» **Prompt**:
Would you return, word for word, the lines of the data below from the line with "Tick box A for 'subtract'" through the line with "Click the Make", and no others?

» **Material supplied**:
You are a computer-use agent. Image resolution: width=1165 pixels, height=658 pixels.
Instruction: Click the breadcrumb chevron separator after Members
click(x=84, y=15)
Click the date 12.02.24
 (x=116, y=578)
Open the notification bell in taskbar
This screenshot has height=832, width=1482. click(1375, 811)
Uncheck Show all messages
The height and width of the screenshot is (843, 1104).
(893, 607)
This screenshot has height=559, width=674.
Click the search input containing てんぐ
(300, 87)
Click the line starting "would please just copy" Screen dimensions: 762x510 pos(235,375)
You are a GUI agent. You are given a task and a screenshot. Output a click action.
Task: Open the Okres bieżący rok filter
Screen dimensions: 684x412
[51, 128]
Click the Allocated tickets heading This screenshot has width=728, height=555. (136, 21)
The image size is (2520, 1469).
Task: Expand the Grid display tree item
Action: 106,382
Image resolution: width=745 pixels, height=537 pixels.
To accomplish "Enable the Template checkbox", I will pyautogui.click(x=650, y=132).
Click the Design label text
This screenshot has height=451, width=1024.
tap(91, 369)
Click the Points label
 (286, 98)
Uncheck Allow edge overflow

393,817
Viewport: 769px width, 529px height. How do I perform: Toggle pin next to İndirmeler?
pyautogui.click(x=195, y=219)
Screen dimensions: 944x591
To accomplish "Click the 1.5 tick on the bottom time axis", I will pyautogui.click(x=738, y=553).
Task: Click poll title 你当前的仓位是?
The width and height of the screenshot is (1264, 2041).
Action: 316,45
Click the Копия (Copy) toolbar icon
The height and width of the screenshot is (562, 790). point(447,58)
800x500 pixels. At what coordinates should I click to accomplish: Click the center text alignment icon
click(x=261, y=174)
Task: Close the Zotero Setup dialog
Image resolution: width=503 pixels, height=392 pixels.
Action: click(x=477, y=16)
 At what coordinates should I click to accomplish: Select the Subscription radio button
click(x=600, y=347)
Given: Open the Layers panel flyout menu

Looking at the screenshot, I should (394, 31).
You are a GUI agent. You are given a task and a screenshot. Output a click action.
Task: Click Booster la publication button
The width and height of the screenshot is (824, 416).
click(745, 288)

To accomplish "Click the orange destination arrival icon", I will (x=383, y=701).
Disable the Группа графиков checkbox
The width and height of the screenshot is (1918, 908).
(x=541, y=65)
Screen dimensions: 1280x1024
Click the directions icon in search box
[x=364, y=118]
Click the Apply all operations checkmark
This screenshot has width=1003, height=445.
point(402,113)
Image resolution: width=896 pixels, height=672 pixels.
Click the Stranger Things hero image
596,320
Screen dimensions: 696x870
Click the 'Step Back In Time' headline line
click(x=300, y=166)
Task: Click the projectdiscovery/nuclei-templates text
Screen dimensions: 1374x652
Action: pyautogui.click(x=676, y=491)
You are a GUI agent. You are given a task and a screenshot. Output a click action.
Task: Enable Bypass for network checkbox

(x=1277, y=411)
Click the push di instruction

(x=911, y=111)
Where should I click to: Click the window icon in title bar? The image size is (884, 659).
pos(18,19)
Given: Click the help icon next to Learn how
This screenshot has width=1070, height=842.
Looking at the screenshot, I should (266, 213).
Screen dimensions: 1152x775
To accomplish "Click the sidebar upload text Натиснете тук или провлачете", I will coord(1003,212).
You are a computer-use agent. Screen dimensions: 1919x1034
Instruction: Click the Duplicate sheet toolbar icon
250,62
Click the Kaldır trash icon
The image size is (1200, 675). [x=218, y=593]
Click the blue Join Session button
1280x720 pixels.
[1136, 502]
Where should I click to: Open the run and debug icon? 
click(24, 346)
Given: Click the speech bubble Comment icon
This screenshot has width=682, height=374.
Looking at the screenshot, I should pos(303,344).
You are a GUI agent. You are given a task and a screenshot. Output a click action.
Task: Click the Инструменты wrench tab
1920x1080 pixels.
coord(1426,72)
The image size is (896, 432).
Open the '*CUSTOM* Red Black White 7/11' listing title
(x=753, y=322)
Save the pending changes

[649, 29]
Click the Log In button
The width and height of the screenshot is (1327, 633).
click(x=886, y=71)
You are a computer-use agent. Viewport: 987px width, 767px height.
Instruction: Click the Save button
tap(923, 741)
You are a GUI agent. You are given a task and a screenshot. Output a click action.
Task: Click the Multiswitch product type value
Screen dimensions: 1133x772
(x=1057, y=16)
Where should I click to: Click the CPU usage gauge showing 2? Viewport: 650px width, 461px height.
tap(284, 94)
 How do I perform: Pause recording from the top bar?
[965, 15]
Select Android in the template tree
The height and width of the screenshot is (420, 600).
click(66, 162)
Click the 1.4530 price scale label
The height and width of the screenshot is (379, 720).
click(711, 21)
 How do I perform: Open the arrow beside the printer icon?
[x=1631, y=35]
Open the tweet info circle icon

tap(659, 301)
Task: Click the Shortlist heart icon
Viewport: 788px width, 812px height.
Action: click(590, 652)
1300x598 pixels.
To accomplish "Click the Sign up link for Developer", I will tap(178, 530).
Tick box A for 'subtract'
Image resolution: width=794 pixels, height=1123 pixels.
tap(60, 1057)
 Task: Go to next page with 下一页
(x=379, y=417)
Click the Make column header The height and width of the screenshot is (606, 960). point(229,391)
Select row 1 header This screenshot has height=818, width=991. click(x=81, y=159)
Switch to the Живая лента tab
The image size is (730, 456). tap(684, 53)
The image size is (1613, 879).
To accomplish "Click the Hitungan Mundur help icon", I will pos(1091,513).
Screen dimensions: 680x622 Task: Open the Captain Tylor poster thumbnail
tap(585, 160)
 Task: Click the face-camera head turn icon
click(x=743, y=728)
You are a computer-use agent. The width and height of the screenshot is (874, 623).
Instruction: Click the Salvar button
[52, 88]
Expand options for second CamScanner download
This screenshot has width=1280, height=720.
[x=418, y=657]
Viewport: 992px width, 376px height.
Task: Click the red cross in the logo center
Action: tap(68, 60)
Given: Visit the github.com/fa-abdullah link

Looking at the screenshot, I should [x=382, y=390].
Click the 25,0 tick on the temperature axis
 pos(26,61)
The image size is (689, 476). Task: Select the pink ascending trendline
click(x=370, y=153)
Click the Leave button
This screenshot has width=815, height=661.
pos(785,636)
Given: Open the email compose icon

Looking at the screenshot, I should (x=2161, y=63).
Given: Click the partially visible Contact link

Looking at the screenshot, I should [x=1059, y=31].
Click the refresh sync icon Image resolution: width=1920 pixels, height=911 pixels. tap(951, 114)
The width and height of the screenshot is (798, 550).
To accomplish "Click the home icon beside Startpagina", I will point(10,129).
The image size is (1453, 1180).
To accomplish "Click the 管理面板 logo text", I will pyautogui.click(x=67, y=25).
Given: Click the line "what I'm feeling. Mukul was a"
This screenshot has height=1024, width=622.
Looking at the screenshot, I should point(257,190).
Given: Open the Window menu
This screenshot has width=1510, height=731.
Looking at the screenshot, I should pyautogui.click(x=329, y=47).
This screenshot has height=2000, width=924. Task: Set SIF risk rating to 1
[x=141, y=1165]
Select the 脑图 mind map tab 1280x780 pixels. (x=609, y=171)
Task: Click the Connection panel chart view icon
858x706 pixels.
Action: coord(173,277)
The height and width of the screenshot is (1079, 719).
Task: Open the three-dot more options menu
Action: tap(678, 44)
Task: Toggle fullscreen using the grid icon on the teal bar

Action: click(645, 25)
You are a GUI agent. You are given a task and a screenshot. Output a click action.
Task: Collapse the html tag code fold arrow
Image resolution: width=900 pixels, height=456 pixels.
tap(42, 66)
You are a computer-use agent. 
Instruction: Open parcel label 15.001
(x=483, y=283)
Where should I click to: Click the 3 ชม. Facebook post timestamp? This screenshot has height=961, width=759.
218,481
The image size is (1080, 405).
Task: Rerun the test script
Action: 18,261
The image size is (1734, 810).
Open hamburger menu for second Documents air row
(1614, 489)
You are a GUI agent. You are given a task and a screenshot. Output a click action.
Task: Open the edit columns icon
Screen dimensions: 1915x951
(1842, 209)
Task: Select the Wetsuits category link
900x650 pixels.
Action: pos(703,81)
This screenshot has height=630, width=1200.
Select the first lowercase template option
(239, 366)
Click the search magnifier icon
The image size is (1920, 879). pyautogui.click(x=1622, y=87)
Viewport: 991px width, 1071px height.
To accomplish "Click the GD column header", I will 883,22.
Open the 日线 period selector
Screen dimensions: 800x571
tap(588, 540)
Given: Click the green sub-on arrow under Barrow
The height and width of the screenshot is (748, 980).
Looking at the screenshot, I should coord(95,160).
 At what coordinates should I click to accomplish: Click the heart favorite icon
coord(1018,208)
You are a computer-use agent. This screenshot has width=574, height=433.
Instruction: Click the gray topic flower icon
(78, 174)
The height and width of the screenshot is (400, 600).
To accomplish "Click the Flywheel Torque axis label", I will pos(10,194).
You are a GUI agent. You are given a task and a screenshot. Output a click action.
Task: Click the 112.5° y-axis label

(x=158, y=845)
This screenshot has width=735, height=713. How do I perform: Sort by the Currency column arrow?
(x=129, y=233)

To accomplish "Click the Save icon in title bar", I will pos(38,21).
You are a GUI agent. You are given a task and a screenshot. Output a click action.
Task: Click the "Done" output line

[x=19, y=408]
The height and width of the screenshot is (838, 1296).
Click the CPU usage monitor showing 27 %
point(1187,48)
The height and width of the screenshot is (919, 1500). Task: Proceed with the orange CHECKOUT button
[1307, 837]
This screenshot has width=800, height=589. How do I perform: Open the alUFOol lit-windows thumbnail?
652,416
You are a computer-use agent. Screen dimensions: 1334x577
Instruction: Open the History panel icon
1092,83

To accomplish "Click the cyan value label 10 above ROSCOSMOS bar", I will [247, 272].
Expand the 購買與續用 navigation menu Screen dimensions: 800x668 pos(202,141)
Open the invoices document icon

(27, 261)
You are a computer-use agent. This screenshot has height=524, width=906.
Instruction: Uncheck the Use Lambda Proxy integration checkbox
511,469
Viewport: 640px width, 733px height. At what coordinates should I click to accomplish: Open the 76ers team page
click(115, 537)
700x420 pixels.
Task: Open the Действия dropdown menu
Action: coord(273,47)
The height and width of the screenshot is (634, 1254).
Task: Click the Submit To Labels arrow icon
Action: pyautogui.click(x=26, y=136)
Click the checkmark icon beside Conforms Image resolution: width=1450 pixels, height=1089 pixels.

» **Written response**:
Tick box A for 'subtract'
Image resolution: width=794 pixels, height=1123 pixels.
tap(60, 1057)
 Task: Go to next page with 下一页
(x=379, y=417)
Click the Make column header The height and width of the screenshot is (606, 960). point(229,391)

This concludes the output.